Sunday, 30 July 2017

The Princess Casamassima by Henry James


In the oeuvre of Henry James The Princess Casamassima is something of an odd duck or a black swan. Belying the title most of the characters are of the skilled artisan class. There is a seamstress, bookbinders, a chemist, a music hall fiddler with only a Princess and Captain (ret.) to balance the rude mechanicals. In fact calling the serial production The Princess Casamassima is a bow to James’s normal social order for the book is well underway before she gets on board and she is only described objectively whereas Hyacinthe has a subjective voice, an inner life. But really for a title The Little Bookbinder would never do. The novel was produced as a serial for Atlantic Monthly and published in the same year 1886 as The Bostonians bostonians:both received no likes. This may have been the impulse that moved him to remain with tales of the genteel upper classes. I feel that his writing against his own personal knowledge and character in both those novels brought out his wit and invention. He had to use his imagination more. That he might have smashed his Europe Vs America template had they made him some money is a arguable speculation.

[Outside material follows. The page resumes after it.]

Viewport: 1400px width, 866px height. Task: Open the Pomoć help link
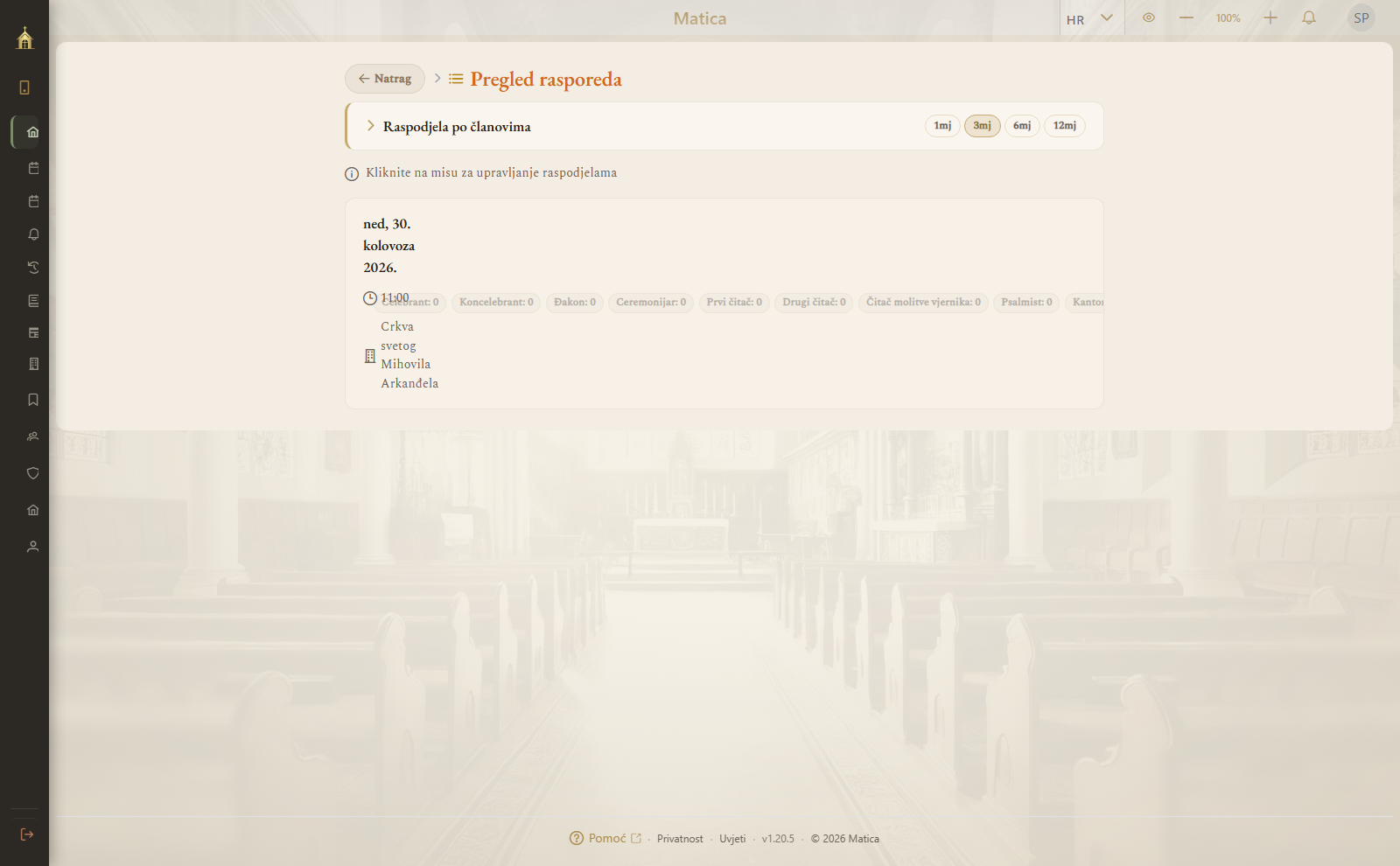pos(606,838)
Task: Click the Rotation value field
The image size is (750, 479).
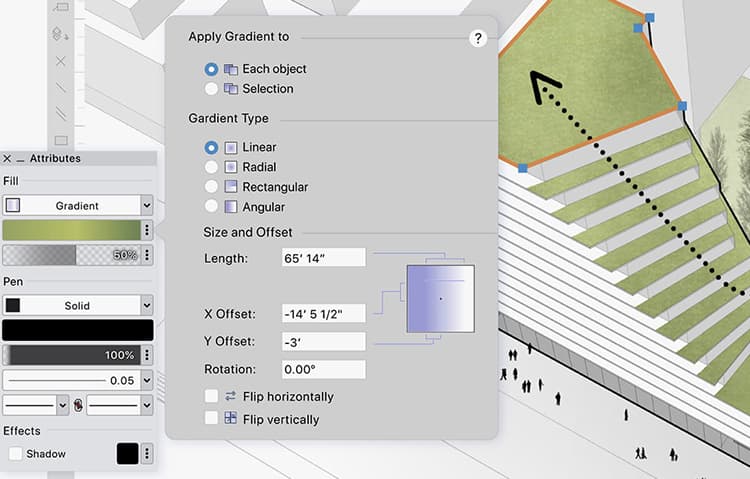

Anarchism today is within the bounds of propriety and resembles an endless committee meeting. In the 19th.century it was explosive, incendiary and murderous activity carried out by otherwise pleasant people. I can’t say too much about the plot as that would ruin a virgin reading. It’s uncanny that Lionel Trilling could tell all in an introduction to an edition of the book back in the 1940‘s. That is reproduced as an essay in The Liberal Imagination. Don’t read it, don’t read any of it. You have better things to do. Make a cup of tea.

The key to the character of Hyacinthe Robinson lies in his origin as the love child of a French prostitute and her aristocratic lover whom she slays with a knife when he repudiates his paternity. The child is adopted by Amanda Pynsent, sempstress, and reared by her to have a sense of a noble origin. Attraction to the amenities of the high born and repulsion for the actual state of the social order that it supports draws him into a nest of anarchists the moral centre of which is Paul Muniment, a chemist. Hyacinthe’s friend is Millicent Henning a striking beauty who works in a fashionable haberdashery and ladies clothing emporium. She models the fine clothes there. The Peter Pannish Hyacinthe is asexual but has a strong aesthetic sense and a cultivated almost aristocratic manner. As the story develops the Princess comes into it and a stay with her in a country mansion further increases his antithetical repulsion and attraction for its culture. His artisan class fashions its fittings and ought to have a better life.

This novel has more than the usual variety of character and incident in a James novel, always very readable without the stateliness of diction that Maitre Henry can fall into. On a couple of occasions he commits the solecism which he castigates Trollope for - he talks to the reader. That is due to the serial form probably and perhaps a personal indecision as to whether to introduce documentary evidence for his knowledge of the inward parts of Hyacinthe. Jarring but not important for this excellent novel.